Как глубоко печальны и в то же время благородны следующие строчки поэта к Муру в письме от 8 марта 1816 года: «Вина, даже несчастье, заключались не в моем выборе, так как я не думаю – и должен заявить это в самом начале нашего несчастного разрыва, – чтобы когда-нибудь существовала женщина лучше, светлее, добрее и симпатичнее леди Байрон. Я никогда не мог и теперь не могу упрекнуть ее в чем-нибудь по отношению к себе. Если есть какая-нибудь вина – она моя, и если я не могу искупить ее, то должен терпеть за нее… Дела мои находились в ужасном состоянии; здоровье мое было в значительной степени расстроено и душевное настроение в последнее время ненормально. Таковы причины (я не называю их оправданиями), которые часто доводили меня до крайности и делали жизнь со мной неприятной… Но я все-таки думаю, что если бы мне дали возможность и если бы ко мне относились более терпимо, я бы мог все-таки со временем исправиться. Но на это, очевидно, нельзя надеяться, а потому и нечего говорить больше об этом…»
Если бы к нему относились более терпимо! Но на это добродетельная и безукоризненная супруга его, вышедшая замуж за него с тем, чтобы спасти его душу от угрожавшей ей гибели, оказалась совершенно неспособной! В трогательном стихотворении «Прости, и если навсегда…», вылившемся из души поэта некоторое время спустя после его развода с женой, единственное, в чем он упрекает леди Байрон, это – в бездушной нетерпимости. Это стихотворение он писал, обливаясь буквально слезами в момент мучительной тоски по безвозвратно погибшему семейному своему счастью…

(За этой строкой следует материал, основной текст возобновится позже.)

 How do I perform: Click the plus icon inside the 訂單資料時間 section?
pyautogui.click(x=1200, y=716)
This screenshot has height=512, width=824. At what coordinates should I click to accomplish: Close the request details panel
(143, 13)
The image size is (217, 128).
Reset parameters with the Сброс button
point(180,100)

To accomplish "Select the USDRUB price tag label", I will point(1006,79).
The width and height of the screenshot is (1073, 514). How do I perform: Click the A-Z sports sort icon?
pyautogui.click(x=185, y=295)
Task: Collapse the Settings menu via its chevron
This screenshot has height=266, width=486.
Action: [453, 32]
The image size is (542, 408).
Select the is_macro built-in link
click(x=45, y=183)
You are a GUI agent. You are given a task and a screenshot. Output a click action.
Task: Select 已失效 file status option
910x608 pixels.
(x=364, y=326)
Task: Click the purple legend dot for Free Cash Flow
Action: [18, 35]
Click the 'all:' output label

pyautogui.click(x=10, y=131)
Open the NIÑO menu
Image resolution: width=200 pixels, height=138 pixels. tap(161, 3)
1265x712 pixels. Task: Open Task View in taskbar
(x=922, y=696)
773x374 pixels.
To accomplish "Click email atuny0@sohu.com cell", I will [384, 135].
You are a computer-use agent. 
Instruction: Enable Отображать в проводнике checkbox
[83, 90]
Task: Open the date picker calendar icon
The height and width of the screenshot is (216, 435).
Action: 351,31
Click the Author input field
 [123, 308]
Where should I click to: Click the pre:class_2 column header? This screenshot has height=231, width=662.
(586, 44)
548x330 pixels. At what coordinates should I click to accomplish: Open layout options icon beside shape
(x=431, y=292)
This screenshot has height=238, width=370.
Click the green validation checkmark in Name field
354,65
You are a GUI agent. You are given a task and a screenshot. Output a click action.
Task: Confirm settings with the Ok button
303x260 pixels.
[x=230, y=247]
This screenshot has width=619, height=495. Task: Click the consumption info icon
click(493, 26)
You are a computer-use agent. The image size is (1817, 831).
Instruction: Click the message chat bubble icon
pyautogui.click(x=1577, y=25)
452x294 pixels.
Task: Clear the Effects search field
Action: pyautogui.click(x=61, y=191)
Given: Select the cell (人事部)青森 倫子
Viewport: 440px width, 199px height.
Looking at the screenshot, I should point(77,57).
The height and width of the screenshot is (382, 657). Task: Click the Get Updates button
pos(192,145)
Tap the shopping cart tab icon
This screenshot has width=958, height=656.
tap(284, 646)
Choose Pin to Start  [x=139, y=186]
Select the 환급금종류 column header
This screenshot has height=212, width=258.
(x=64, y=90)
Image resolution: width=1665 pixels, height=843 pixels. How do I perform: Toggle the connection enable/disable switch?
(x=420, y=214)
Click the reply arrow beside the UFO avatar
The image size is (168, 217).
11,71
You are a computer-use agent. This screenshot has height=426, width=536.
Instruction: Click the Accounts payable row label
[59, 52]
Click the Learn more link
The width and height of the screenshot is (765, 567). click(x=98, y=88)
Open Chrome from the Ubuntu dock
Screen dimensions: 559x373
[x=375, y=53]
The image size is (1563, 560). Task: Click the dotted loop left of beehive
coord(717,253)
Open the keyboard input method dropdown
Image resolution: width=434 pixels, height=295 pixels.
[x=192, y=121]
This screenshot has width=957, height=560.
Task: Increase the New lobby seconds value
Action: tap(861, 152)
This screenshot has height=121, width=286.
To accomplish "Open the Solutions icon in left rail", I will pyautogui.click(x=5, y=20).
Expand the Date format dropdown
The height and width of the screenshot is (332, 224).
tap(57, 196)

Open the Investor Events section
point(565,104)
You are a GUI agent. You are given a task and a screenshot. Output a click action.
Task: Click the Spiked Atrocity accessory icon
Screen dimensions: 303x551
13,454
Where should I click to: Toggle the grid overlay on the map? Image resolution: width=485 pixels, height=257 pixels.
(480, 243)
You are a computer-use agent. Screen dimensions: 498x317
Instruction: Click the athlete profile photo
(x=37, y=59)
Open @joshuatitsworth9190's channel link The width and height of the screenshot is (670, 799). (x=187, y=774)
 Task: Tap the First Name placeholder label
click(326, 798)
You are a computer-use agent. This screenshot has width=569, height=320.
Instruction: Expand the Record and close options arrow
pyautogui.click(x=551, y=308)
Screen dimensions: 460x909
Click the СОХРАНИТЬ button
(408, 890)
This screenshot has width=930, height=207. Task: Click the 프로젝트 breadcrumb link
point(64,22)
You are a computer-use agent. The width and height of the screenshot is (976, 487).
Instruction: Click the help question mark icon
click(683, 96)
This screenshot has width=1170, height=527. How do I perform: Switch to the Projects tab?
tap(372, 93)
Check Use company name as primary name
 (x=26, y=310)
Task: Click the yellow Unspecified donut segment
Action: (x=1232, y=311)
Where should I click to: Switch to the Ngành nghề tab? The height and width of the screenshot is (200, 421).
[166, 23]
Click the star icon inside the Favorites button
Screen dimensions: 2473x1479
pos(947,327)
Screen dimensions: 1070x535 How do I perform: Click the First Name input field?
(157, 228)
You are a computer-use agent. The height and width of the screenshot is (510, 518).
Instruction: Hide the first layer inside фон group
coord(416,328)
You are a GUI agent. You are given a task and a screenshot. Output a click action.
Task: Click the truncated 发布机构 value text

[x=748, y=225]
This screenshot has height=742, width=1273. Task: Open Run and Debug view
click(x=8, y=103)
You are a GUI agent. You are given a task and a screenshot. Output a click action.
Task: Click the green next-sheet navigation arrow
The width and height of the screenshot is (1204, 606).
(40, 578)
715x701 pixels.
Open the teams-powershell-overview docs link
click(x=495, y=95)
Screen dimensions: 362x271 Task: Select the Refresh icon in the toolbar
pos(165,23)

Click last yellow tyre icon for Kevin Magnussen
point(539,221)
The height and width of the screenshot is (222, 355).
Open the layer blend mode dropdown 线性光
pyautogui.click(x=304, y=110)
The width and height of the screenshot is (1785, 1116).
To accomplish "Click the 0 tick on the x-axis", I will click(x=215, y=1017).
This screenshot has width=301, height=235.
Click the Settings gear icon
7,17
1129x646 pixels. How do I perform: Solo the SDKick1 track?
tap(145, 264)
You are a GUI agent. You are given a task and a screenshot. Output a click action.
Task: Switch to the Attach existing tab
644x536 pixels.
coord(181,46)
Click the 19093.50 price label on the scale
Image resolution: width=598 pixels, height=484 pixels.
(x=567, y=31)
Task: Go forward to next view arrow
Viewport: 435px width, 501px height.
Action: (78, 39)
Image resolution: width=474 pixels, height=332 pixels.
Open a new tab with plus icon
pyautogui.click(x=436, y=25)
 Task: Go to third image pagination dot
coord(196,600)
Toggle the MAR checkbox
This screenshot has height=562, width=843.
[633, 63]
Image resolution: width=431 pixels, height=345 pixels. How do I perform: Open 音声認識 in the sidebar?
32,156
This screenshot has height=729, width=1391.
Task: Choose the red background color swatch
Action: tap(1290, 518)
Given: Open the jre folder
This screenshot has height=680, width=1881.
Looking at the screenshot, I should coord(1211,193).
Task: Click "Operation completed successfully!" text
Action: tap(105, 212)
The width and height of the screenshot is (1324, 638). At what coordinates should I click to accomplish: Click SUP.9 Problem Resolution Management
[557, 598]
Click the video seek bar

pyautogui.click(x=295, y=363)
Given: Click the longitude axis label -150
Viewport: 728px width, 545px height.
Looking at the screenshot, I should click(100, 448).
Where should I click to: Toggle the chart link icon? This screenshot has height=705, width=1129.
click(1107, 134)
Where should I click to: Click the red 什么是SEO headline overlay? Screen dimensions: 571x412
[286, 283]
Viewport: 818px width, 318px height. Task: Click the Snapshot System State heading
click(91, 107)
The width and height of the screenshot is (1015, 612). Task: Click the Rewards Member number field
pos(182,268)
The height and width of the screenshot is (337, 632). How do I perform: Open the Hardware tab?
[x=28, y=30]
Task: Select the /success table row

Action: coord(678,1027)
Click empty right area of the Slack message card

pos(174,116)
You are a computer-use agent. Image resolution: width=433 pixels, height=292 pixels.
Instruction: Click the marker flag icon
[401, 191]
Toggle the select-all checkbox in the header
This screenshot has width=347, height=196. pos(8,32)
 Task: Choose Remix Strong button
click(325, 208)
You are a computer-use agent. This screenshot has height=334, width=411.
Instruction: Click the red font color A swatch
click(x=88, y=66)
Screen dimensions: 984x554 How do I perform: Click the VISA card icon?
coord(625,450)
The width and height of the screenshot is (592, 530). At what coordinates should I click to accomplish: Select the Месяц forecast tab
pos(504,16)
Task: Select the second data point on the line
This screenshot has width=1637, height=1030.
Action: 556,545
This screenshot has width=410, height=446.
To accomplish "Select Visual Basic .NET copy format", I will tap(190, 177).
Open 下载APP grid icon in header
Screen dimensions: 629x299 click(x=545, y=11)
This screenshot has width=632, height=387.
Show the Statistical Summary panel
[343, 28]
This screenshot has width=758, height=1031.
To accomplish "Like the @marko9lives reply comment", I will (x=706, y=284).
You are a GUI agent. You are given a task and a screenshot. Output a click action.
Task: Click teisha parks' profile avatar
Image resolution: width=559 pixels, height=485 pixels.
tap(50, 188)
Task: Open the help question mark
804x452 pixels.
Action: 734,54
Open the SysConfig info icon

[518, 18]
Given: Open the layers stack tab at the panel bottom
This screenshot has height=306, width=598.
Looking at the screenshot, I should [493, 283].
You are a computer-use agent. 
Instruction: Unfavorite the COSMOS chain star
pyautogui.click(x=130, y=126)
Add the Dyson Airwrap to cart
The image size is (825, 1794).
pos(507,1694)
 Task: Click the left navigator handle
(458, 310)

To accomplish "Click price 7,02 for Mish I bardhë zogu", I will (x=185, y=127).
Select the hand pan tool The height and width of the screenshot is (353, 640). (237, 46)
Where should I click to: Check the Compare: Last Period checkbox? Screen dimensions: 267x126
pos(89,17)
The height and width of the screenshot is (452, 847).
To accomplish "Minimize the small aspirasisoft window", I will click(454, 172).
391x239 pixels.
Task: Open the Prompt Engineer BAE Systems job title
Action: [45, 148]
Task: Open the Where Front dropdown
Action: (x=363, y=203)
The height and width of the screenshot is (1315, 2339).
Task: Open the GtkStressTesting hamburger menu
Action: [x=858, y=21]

Семейное несчастье Байрона послужило многочисленным врагам прекрасным предлогом для новой атаки против него. Теперь уже громко ругали поэта даже те, кто до того не осмеливался открыто выступить против него. Молчание леди Байрон насчет причин развода подало повод к многочисленным и нелепейшим слухам. Рассказывали и писали, что поэт подвергал жену свою самым бесчеловечным жестокостям; что он будто бы женился на ней только для того, чтобы отомстить ей за ее первый отказ ему; что он пугал ее пистолетными выстрелами в то время, когда она лежала в постели; наконец, что он будто бы при жене принимал у себя в доме свою любовницу, какую-то актрису, и т. д. Во всем этом не было ни капли правды, но всему этому очень охотно верили все те, которые всего лишь за три года до того чуть ли не обожали его.
«Тогда, – говорит профессор Никольс, – произошел тот взрыв британской добродетели, который так хорошо описан Маколеем и над которым так жестоко смеялись на континенте. Байрона обвинили во всех возможных и невозможных пороках. Его сравнивали с Сарданапалом, Нероном, Тиберием, герцогом Орлеанским, Гелиогабалом, Сатаной, со всеми гнусными личностями, упомянутыми в священной и светских историях. Все его добрые дела поносились, явно бескорыстные поступки ложно истолковывались. Его предостерегали не показываться ни в театре, иначе его освищут, ни в парламенте, если он не хочет, чтобы его там оскорбили. За день до его отъезда один из друзей заявил ему, что он боится, как бы толпа, которая соберется около экипажа, не подвергла его насилию…» Салоны высшего света так же внезапно закрылись для поэта, как за три года до того открывались перед ним. «Мы не знаем, – говорит знаменитый английский историк, лорд Маколей, – зрелища более комического, чем британская публика во время одного из ее периодических припадков добродетельности… Байрон был тогда виновен в том преступлении, за которое обыкновенно наказывают более жестоко, чем за все другие. Он удостоился до этого слишком большой славы, он вызвал слишком горячие восторги, и публика, со своей обычной справедливостью, наказывала его за свою же собственную глупость».